User: read it to me https://blog.example.com/new-feature

Assistant actions:
1. WebFetch the URL
2. Extract article content
3. Generate TTS:
   uv run mlx_audio.tts.generate \
     --model mlx-community/chatterbox-turbo-fp16 \
     --text "Here's what I found... [article summary]" \
     --play --file_prefix /tmp/audio_reply_1706123456
4. Delete: rm -f /tmp/audio_reply_1706123456*.wav
5. Confirm: "Done reading the article to you."

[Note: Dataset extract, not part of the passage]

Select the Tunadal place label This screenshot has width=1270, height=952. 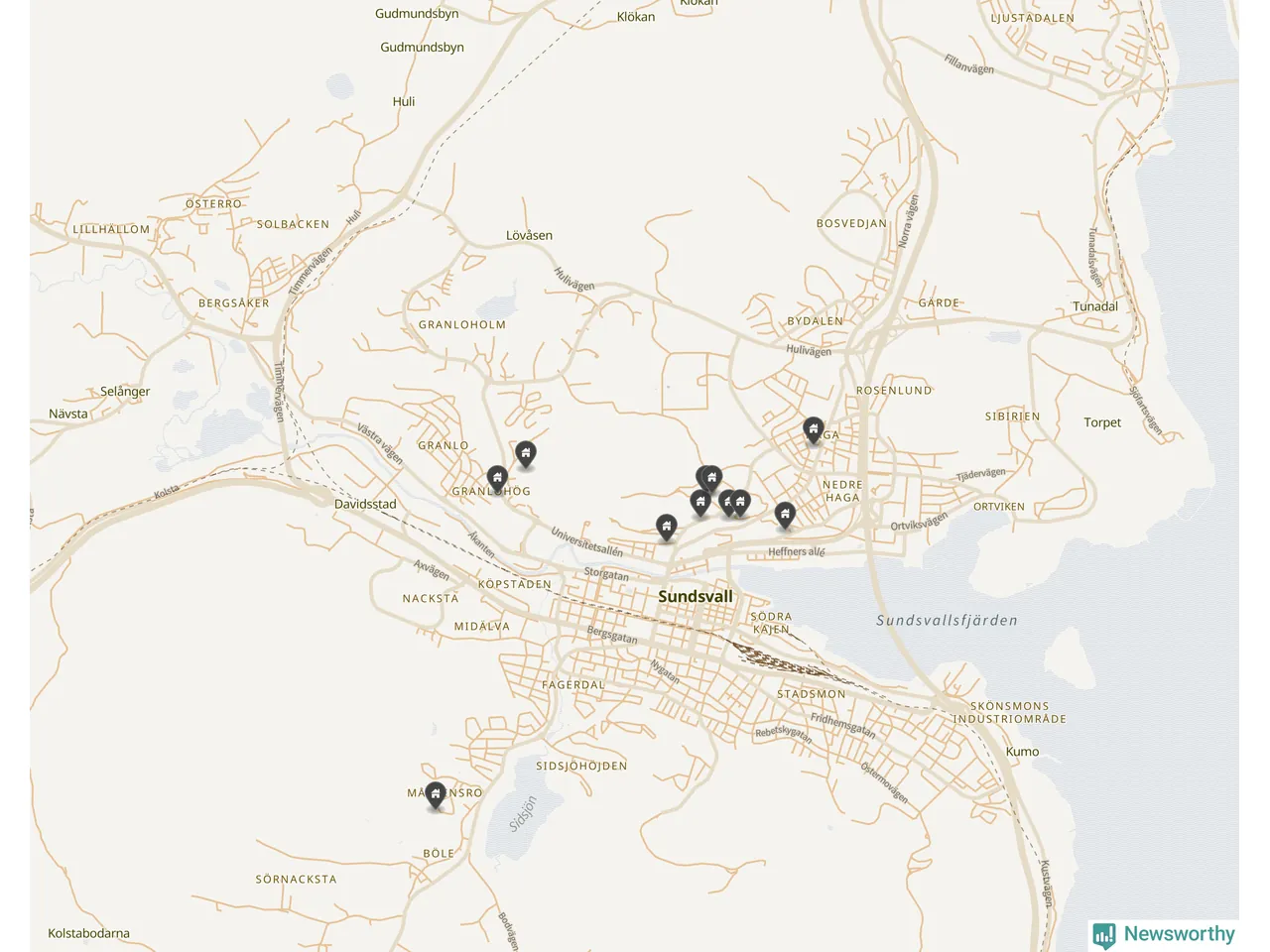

用户: read it to me https://blog.example.com/new-feature

助手操作：
1. 使用WebFetch获取URL内容
2. 提取文章内容
3. 生成TTS音频：
   uv run mlx_audio.tts.generate \
     --model mlx-community/chatterbox-turbo-fp16 \
     --text "这是我找到的内容... [文章摘要]" \
     --play --file_prefix /tmp/audio_reply_1706123456
4. 删除文件：rm -f /tmp/audio_reply_1706123456*.wav
5. 确认回复："已为您朗读完文章。"

Example 2: Talk to Me

示例2：对话式回复

User: talk to me about what you can help with

Assistant actions:
1. Generate conversational response text
2. Generate TTS:
   uv run mlx_audio.tts.generate \
     --model mlx-community/chatterbox-turbo-fp16 \
     --text "Hey! So I can help you with all kinds of things..." \
     --play --file_prefix /tmp/audio_reply_1706123789
3. Delete: rm -f /tmp/audio_reply_1706123789*.wav
4. (No text output needed - audio IS the response)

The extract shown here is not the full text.